For many in rural Nepal, it is not only the monetary costs but also the restrictive geographical barriers that make access to quality healthcare a major problem. People sometimes have to travel hours on foot to reach the nearest health post. Due to the lack of manpower and budget, such health posts are not resourced with doctors or the necessary diagnostic tools. Moreover, when patients are referred by the posts to district hospitals, they sometimes travel for two-and-a-half days to find that the district hospitals are barely better. Another major issue is the centralisation of quality diagnostics and experts in the Kathmandu Valley, where doctors earn better from more patients, due to the higher population density and higher average wages.
Due to these issues, the adoption of telemedicine was considered an instant advantage since the pilot stage in July 2004. Initially, the programme was developed as a connection between three hospitals, including AMDA Hospital in Damak, to experts in three hospitals in Kathmandu, namely Kathmandu Medical College, Teaching Hospital and Shahid Gangalal Hospital. The pilot programme worked so well that by the early 2010s, healthcare providers and doctors from around 30 district hospitals—some in the remotest districts of the country—were consulting experts at Patan Hospital’s round-the-clock telemedicine desk to save patients’ lives. In this context, it is quite disappointing that the concerned authorities have not been able to keep telemedicine services afloat.

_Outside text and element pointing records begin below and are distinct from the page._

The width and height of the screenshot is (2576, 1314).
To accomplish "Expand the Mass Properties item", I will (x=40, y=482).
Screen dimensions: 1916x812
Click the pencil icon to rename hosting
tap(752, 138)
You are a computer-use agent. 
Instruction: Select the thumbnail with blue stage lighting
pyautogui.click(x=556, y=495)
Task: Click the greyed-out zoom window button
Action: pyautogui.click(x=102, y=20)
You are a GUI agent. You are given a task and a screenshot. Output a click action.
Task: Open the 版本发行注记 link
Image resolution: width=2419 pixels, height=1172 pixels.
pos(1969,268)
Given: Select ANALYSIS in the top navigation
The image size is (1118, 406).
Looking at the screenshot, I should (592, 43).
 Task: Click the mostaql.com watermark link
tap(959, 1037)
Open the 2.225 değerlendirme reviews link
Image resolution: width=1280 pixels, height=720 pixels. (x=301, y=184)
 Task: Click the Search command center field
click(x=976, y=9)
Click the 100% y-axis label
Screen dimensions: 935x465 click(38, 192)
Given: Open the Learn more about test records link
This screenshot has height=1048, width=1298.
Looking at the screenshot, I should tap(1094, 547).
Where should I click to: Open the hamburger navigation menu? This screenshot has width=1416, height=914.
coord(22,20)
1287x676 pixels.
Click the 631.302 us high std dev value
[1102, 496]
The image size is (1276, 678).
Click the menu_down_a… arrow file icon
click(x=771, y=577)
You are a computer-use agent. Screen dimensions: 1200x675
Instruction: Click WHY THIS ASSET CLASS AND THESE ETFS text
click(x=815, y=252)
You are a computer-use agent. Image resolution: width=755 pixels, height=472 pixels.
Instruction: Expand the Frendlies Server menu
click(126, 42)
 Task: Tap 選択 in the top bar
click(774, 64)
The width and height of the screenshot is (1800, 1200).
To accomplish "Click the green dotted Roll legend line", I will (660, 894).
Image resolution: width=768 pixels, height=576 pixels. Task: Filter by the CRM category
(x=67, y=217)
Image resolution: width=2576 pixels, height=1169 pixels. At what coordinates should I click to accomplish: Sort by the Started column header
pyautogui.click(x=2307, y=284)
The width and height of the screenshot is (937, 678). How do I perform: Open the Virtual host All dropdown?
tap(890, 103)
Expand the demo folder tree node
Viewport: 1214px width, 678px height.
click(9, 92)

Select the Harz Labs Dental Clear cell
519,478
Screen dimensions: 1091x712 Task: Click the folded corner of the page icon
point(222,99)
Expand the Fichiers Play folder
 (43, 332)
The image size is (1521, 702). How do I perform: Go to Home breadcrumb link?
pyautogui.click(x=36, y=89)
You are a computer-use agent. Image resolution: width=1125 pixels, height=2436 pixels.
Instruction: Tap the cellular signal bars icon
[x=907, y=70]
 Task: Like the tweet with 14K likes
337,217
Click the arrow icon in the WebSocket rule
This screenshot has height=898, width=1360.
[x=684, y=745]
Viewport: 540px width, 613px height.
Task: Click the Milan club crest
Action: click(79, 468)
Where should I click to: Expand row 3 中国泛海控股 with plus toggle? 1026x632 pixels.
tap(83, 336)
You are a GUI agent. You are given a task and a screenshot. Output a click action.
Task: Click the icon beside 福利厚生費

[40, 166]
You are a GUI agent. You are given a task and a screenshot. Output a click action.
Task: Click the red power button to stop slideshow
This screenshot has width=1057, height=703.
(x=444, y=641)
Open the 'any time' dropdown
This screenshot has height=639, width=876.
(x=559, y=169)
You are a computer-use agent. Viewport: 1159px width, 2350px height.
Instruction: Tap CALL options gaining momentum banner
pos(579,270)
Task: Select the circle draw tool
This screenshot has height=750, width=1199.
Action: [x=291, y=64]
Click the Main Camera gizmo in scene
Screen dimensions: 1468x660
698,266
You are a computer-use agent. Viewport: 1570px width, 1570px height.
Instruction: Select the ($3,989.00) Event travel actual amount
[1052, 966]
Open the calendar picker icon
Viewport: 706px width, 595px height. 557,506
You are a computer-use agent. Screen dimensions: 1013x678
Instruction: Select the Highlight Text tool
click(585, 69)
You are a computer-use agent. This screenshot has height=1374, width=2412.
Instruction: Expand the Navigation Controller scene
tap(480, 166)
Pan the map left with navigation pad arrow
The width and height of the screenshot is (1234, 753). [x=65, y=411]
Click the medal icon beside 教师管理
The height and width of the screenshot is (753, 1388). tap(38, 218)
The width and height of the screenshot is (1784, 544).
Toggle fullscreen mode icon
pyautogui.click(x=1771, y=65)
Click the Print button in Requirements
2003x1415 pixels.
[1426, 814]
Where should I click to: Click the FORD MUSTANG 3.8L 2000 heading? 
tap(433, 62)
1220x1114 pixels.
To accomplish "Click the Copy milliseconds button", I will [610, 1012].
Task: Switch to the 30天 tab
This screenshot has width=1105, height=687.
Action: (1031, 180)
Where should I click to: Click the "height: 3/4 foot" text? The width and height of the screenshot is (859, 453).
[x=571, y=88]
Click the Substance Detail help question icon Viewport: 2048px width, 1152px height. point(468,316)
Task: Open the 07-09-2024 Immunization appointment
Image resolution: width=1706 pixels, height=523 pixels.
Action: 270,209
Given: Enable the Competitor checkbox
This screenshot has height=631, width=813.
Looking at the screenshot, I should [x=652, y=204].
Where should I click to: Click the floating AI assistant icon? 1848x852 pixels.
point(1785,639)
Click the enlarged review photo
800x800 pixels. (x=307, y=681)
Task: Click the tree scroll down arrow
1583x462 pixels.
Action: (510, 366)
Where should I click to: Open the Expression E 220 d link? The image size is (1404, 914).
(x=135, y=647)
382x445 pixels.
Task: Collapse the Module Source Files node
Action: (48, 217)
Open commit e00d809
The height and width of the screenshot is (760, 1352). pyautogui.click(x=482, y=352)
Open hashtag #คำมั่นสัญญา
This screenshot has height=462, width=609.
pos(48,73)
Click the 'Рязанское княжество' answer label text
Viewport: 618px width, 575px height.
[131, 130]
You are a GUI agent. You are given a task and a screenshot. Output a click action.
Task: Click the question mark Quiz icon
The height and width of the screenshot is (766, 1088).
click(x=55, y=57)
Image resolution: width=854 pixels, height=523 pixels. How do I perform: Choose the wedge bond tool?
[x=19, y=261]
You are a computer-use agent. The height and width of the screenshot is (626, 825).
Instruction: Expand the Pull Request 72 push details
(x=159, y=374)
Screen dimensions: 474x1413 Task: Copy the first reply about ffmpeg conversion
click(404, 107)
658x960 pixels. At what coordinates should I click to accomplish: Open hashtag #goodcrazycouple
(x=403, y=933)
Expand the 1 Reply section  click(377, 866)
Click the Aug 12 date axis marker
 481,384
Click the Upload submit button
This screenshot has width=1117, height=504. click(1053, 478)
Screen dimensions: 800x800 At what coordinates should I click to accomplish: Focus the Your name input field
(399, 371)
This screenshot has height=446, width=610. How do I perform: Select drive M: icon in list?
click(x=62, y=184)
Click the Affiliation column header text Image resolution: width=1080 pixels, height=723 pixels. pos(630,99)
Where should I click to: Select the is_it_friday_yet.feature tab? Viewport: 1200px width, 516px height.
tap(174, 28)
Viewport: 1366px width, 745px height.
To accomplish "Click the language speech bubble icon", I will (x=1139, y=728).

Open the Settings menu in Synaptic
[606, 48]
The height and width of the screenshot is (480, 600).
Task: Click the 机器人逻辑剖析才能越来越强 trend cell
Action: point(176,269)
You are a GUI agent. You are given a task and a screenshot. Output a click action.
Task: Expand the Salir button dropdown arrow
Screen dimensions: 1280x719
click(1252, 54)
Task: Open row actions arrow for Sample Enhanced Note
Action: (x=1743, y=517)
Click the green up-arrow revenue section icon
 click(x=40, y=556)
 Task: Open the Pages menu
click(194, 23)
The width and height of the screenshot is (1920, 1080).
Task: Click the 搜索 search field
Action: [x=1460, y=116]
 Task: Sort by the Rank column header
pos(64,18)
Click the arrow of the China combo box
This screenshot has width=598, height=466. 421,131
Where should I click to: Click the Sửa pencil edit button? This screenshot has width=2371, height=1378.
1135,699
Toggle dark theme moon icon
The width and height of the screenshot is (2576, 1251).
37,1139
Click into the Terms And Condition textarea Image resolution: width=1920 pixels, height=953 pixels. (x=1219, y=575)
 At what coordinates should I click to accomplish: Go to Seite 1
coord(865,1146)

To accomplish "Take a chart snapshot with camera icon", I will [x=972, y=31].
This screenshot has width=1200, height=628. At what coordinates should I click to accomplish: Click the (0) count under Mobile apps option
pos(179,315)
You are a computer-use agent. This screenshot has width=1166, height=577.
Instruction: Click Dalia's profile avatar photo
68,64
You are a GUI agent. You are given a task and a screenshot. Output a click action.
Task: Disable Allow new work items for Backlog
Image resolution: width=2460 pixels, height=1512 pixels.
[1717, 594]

People from remote areas simply cannot afford to travel all the way to Kathmandu for treatment every time—especially during times of emergency. Barring the introduction of expert doctors from every field in every district hospital, telemedicine simply has no replacement at the moment, let alone a more cost-effective one. The Department of Health Services, under the purview of the federal Health Ministry, cites lack of financial resources for abandoning this project. The federal government must understand the importance of healthcare as an essential sector that affects the very lives of every Nepali directly. It should tender an appropriate budget to help implement telemedicine throughout the country. Moreover, the provincial and local governments can bear the cost of managing the programme post-implementation, since it benefits their constituents directly. The transfer of provincial health budgets to other programmes unrelated to health, as Province 2 was found to have done, cannot continue.